I immediately tried the value /etc/passwd
:
Ok, this is a valid bug. At first, I though it was a Local File Inclusion so I tried to upgrade to RCE with some tools like fimap, dotdotpwn or Kadimus and then manually but nope… Since I didn’t know the path of the application on the server, I was not able to include any PHP file.
When I find a serious bug like this, I always send the report the same day. First because I want to avoid a stupid duplicate, second because the company has to be aware of it and fix ASAP!
The day after, the bug was still here.
Hmmm, well well well…
Ding Dang!
My brain had a flash, why to not try to include the PHP endpoint itself?!
Something like:
/the_vulnerable_script.php?[REDACTED]=[REDACTED]&template=the_vulnerable_script.php
Guess what? I got the whole source code and it was not interpreted, so actually this was a Local File Disclosure.
Jumping from include to include, I got some config files with database credentials, API keys of 3rd party services and so on…
After digging for a while, I finally got the Graal aka the hard coded autoload
file.
Basically it’s an array with the classname as the keys and the filepath as the values, here is a basic example:
<?php
$t_autoload = [
'Auth' => '/var/www/project/lib/User/Auth.php',
'User' => '/var/www/project/lib/User/User.php',
'Article' => '/var/www/project/lib/Article/Article.php',
'Comment' => '/var/www/project/lib/Article/Comment.php'
];
?>
In a nutshell (Yaworsk favorite 3 words), I could access to the whole source of the application.

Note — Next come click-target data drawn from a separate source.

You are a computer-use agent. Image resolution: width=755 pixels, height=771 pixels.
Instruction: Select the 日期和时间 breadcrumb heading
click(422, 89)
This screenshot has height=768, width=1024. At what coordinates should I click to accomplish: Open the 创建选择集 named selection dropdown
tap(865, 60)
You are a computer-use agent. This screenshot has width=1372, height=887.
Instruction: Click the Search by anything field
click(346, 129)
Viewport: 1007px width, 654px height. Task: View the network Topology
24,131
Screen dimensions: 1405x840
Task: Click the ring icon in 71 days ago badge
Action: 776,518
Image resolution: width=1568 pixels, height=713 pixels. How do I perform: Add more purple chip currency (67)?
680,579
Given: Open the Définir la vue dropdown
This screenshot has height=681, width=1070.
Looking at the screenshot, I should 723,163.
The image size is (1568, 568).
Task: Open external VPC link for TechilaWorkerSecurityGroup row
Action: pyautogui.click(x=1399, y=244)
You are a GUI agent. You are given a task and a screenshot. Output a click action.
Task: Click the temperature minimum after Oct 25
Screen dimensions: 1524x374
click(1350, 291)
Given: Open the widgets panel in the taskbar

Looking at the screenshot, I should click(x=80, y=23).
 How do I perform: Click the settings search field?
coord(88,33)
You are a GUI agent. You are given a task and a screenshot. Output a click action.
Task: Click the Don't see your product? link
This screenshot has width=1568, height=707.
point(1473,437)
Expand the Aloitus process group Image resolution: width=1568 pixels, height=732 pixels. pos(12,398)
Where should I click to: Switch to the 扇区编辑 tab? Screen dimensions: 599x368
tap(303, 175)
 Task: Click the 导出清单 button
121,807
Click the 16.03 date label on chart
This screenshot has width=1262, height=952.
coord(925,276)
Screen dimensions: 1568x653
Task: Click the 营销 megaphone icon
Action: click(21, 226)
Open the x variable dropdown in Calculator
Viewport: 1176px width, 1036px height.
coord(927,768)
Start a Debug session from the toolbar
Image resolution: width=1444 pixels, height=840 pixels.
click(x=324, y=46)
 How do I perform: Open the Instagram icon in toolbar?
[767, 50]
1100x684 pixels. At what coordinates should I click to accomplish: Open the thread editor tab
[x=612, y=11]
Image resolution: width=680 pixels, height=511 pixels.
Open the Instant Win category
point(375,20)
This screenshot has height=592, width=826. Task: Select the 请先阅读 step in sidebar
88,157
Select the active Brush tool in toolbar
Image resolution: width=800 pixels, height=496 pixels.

Not a RCE but still a nice catch :) Some minutes later I got a script running and grabbing the files:
Game over!
I stayed in touch with the company all along the exploitation of this bug. I stopped my script after a few minutes, I though that would not be fair/polite and legal to download everything.
The last but not the least
Using my previous findings, I had some more endpoints in my hands. From here I found 1 more SQL injection, 4 XSS, and another nice one: account takeover.
In this request, changing my email by the email of any other user will immediately update his password by the one provided. No confirmation needed, I didn’t even need to be authenticated.
Conclusion
“I got the swag and it’s pumping out my ovaries.”
https://www.youtube.com/watch?v=PAjYwryn2qY
Great thanks to @Hacker0x01 and every bug bounty platforms to make this possible.